*** Block opens ***

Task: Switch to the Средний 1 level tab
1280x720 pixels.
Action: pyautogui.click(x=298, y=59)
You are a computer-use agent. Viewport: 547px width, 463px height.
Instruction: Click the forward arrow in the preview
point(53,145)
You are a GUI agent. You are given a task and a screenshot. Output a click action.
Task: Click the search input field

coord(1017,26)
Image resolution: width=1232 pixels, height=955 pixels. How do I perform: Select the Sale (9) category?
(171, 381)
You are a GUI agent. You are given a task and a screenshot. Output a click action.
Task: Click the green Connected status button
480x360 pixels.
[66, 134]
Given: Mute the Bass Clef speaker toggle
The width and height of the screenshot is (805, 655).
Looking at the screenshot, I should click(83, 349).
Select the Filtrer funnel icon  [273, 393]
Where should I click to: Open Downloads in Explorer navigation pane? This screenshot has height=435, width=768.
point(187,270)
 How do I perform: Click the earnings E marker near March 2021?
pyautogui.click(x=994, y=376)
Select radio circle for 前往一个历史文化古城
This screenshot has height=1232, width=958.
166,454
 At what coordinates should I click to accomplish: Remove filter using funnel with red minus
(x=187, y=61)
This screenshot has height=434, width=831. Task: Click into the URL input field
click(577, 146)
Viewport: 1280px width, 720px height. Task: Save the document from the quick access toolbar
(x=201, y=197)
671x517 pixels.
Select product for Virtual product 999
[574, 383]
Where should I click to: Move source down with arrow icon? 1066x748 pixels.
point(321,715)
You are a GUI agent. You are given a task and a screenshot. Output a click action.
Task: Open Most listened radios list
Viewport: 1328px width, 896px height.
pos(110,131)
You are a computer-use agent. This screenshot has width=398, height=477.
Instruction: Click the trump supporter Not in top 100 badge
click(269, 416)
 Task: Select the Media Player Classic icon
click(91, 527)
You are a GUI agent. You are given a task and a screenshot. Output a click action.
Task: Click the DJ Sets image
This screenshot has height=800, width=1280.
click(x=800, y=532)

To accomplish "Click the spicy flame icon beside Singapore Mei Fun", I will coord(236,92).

*** Block closes ***

◆ TASK PROMPT
Word for word, extract all the records.

◆ PROBLEM SOLUTION
Task: Switch to the Средний 1 level tab
1280x720 pixels.
Action: pyautogui.click(x=298, y=59)
You are a computer-use agent. Viewport: 547px width, 463px height.
Instruction: Click the forward arrow in the preview
point(53,145)
You are a GUI agent. You are given a task and a screenshot. Output a click action.
Task: Click the search input field

coord(1017,26)
Image resolution: width=1232 pixels, height=955 pixels. How do I perform: Select the Sale (9) category?
(171, 381)
You are a GUI agent. You are given a task and a screenshot. Output a click action.
Task: Click the green Connected status button
480x360 pixels.
[66, 134]
Given: Mute the Bass Clef speaker toggle
The width and height of the screenshot is (805, 655).
Looking at the screenshot, I should click(83, 349).
Select the Filtrer funnel icon  [273, 393]
Where should I click to: Open Downloads in Explorer navigation pane? This screenshot has height=435, width=768.
point(187,270)
 How do I perform: Click the earnings E marker near March 2021?
pyautogui.click(x=994, y=376)
Select radio circle for 前往一个历史文化古城
This screenshot has height=1232, width=958.
166,454
 At what coordinates should I click to accomplish: Remove filter using funnel with red minus
(x=187, y=61)
This screenshot has height=434, width=831. Task: Click into the URL input field
click(577, 146)
Viewport: 1280px width, 720px height. Task: Save the document from the quick access toolbar
(x=201, y=197)
671x517 pixels.
Select product for Virtual product 999
[574, 383]
Where should I click to: Move source down with arrow icon? 1066x748 pixels.
point(321,715)
You are a GUI agent. You are given a task and a screenshot. Output a click action.
Task: Open Most listened radios list
Viewport: 1328px width, 896px height.
pos(110,131)
You are a computer-use agent. This screenshot has width=398, height=477.
Instruction: Click the trump supporter Not in top 100 badge
click(269, 416)
 Task: Select the Media Player Classic icon
click(91, 527)
You are a GUI agent. You are given a task and a screenshot. Output a click action.
Task: Click the DJ Sets image
This screenshot has height=800, width=1280.
click(x=800, y=532)

To accomplish "Click the spicy flame icon beside Singapore Mei Fun", I will coord(236,92).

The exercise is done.